To J. D. Hooker 9 May 1
Down Bromley Kent
My dear Hooker
Read & return the enclosed from Consul Crowe (a friend of Col. Sabine) & send me whatever answer you think fit & I will write civilly to Mr Crowe.—2
With respect to Huxley,3 I was on point of speaking to Crawfurd & Strezlecki (who will be on committee of Athenæum) when I bethought me of how Owen would look & what he would say.4 Cannot you fancy him, with a red face, dreadful smile & slow & gentle voice, asking, “Will Mr Crawfurd tell me what Mr Huxley has done, deserving this honour; I only know that he differs from, & disputes the authority of Cuvier, Ehrenberg & Agassiz as of no weight at all”.—5 And when I began to consider what to tell Mr Crawfurd to say, I was puzzled, & could refer him only to some excellent papers in R. Trans. for which the medal had been awarded.6 But I doubt with an opposing faction, whether this would be considered enough, for I believe real scientific merit is not thought enough, without the person is generally well known; now I want to hear what you deliberately think on this head: it would be bad to get him proposed & then rejected; & Owen is very powerful.—
Lastly, & of course especially, about myself; I very much want advice & truthful consolation if you can give it. I had good talk with Lyell about my species work, & he urges me strongly to publish something.7 I am fixed against any periodical or Journal, as I positively will not expose myself to an Editor or Council allowing a publication for which they might be abused.
If I publish anything it must be a very thin & little volume, giving a sketch of my views & difficulties; but it is really dreadfully unphilosophical to give a resumé, without exact references, of an unpublished work.

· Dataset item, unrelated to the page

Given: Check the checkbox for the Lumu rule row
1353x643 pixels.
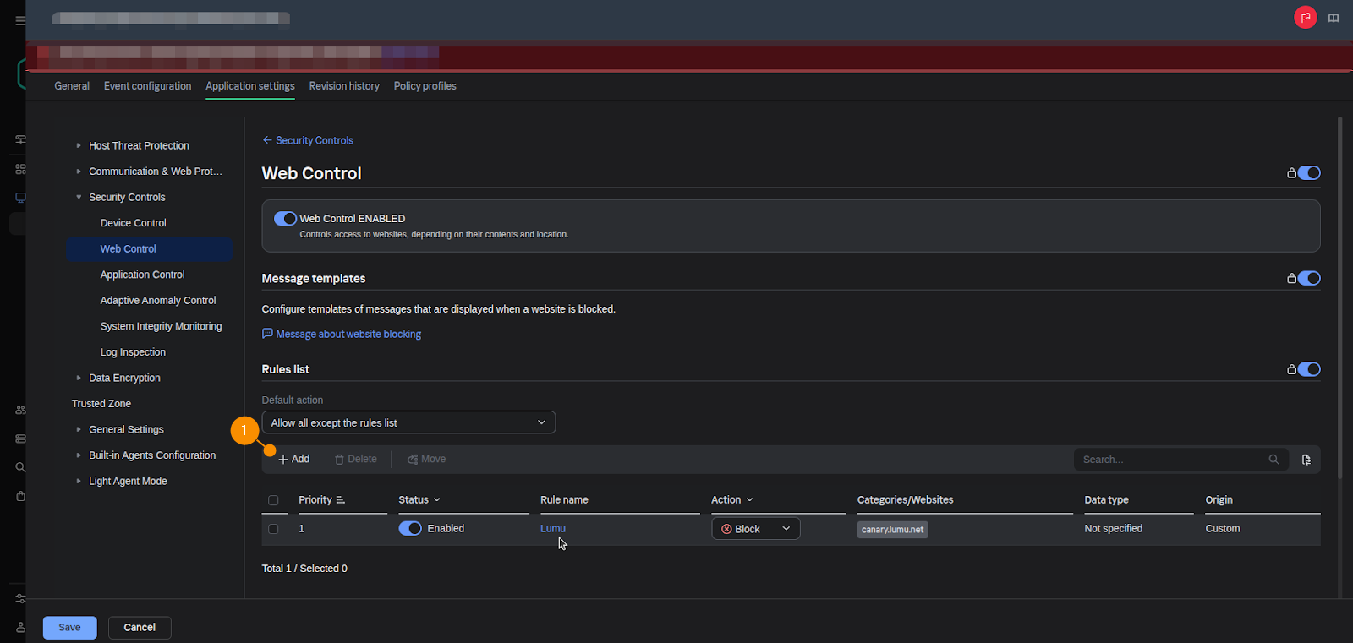Looking at the screenshot, I should [273, 529].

But Lyell seemed to think I might do this, at the suggestion of friends, & on the ground which I might state that I had been at work for 18 years, & yet could not publish for several years, & especially as I could point out difficulties which seemed to me to require especial investigation. Now what think you?. I shd be really grateful for advice. I thought of giving up a couple of months & writing such a sketch, & trying to keep my judgment open whether or no to publish it when completed.8 It will be simply impossible for me to give exact references; anything important I shd state on authority of the author generally; & instead of giving all the facts on which I ground any opinion, I could give by memory only one or two. In Preface I would state that the work could not be considered strictly scientific, but a mere sketch or outline of future work in which full references &c shd be given.— Eheu, eheu, I believe I shd sneer at anyone else doing this, & my only comfort is, that I truly never dreamed of it, till Lyell suggested it, & seems deliberately to think it adviseable.
I am in a peck of troubles & do pray forgive me for troubling you.—
Yours affectiy | C. Darwin
Emma desires her best thanks to Mrs Hooker for her kind note received this morning.
Lyell urges CD to publish a sketch of species theory; CD asks JDH’s opinion on best course.
Concerned about opposition, particularly by Owen, to Huxley’s admission to Athenaeum.